Among the lines below, copy each one in which "YouTube" appears.

_Collected data_

Start of Block

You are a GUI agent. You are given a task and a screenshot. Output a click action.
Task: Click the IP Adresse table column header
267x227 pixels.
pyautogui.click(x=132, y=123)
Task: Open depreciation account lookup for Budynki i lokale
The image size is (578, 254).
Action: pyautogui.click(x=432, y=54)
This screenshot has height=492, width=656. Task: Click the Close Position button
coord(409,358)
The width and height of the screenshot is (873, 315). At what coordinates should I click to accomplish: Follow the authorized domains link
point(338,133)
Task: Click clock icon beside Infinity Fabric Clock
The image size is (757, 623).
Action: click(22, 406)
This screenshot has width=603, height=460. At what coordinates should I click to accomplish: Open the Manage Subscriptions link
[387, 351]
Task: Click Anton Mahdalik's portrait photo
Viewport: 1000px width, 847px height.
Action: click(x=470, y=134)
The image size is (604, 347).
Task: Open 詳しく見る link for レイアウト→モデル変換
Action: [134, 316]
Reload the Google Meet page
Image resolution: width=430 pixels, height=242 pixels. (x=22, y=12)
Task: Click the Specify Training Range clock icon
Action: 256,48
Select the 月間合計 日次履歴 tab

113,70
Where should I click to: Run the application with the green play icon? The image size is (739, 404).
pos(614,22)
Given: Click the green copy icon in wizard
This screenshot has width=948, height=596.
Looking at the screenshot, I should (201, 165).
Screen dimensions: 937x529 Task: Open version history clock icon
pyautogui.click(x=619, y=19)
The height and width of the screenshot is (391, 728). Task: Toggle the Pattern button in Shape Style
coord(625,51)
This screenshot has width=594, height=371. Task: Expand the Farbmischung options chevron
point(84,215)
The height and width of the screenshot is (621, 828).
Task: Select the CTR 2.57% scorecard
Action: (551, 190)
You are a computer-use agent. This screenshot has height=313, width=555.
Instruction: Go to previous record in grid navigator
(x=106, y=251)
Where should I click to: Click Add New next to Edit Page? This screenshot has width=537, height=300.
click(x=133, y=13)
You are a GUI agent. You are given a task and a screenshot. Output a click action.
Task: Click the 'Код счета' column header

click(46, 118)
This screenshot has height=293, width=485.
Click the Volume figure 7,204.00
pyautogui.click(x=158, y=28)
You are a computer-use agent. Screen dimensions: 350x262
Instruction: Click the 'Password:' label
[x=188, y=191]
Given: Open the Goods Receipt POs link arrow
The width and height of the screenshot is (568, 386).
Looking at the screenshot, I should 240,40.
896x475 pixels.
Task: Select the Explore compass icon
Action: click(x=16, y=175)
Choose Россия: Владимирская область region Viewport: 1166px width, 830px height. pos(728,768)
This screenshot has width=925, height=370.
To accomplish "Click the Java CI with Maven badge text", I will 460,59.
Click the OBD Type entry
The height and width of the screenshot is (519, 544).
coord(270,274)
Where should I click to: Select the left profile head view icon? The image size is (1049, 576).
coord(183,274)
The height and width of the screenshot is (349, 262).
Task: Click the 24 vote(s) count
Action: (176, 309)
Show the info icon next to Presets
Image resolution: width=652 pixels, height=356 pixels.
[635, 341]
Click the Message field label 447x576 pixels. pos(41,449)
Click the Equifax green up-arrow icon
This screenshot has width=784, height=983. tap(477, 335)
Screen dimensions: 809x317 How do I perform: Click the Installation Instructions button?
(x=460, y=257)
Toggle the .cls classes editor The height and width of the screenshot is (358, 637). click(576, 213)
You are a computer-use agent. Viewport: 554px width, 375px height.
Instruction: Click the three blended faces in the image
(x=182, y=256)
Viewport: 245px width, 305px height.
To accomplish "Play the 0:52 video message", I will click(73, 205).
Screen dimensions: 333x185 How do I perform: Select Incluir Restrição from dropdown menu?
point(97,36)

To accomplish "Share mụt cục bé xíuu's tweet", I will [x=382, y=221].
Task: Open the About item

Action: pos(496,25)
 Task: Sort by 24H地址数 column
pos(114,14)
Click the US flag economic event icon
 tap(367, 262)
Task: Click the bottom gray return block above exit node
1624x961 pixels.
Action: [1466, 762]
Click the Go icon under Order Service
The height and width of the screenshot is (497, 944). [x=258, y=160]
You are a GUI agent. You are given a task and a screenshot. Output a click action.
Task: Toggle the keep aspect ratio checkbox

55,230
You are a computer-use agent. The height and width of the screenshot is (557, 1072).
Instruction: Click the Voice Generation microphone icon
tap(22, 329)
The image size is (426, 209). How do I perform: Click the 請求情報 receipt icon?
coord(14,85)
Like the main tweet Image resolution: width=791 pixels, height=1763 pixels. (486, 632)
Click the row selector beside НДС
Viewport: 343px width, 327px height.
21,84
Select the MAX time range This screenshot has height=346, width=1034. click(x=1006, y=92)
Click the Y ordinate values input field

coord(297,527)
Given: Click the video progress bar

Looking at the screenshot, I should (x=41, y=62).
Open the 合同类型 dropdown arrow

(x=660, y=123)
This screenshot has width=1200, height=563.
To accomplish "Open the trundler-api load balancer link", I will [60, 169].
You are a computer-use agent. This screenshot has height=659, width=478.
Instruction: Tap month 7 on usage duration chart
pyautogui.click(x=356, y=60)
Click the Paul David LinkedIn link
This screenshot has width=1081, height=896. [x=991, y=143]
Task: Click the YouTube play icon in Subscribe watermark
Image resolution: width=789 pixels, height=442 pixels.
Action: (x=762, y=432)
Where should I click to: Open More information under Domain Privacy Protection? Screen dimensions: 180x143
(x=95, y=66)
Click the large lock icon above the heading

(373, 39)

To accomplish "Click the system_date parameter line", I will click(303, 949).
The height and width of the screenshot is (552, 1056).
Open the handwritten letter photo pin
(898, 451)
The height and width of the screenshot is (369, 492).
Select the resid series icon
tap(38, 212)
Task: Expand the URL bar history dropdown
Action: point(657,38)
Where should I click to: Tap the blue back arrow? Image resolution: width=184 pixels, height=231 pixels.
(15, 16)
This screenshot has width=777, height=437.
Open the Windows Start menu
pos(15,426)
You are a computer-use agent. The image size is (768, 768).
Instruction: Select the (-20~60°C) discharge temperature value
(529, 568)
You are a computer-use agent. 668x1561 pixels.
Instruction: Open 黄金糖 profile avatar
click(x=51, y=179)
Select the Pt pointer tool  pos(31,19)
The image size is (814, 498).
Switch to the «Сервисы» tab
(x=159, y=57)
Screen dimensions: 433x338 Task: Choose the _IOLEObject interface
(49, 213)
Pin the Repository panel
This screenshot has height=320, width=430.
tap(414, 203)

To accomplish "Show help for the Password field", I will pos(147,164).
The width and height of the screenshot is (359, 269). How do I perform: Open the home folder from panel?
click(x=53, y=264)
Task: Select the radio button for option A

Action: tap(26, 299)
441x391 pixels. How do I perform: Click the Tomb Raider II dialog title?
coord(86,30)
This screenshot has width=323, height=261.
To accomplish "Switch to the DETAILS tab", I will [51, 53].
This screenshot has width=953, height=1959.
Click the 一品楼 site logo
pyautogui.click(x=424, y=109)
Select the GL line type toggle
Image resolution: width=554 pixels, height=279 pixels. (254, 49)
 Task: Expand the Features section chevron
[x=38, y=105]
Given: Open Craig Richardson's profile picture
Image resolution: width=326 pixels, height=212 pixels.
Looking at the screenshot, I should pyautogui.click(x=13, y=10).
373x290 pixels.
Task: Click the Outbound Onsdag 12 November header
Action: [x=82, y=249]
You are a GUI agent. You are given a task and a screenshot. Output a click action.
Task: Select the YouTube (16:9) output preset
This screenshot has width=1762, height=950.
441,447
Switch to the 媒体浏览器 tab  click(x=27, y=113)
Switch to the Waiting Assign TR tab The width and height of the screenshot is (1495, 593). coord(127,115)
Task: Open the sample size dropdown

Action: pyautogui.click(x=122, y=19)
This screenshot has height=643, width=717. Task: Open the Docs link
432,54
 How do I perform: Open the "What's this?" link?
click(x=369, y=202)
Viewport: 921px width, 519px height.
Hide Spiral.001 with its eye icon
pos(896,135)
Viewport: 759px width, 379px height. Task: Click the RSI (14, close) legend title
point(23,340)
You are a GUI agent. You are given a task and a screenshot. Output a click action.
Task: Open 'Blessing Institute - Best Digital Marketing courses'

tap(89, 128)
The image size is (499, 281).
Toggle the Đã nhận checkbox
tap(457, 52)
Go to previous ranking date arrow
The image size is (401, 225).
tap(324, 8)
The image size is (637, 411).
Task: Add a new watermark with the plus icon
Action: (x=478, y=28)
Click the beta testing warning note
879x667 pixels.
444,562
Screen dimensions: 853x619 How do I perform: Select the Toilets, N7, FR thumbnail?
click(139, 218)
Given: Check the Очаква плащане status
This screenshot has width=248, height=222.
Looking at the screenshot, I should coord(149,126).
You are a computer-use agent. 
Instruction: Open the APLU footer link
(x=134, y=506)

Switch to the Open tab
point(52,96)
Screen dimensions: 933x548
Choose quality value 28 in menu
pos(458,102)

End of Block

_Written answer_
Task: Click the YouTube play icon in Subscribe watermark
Task: Select the YouTube (16:9) output preset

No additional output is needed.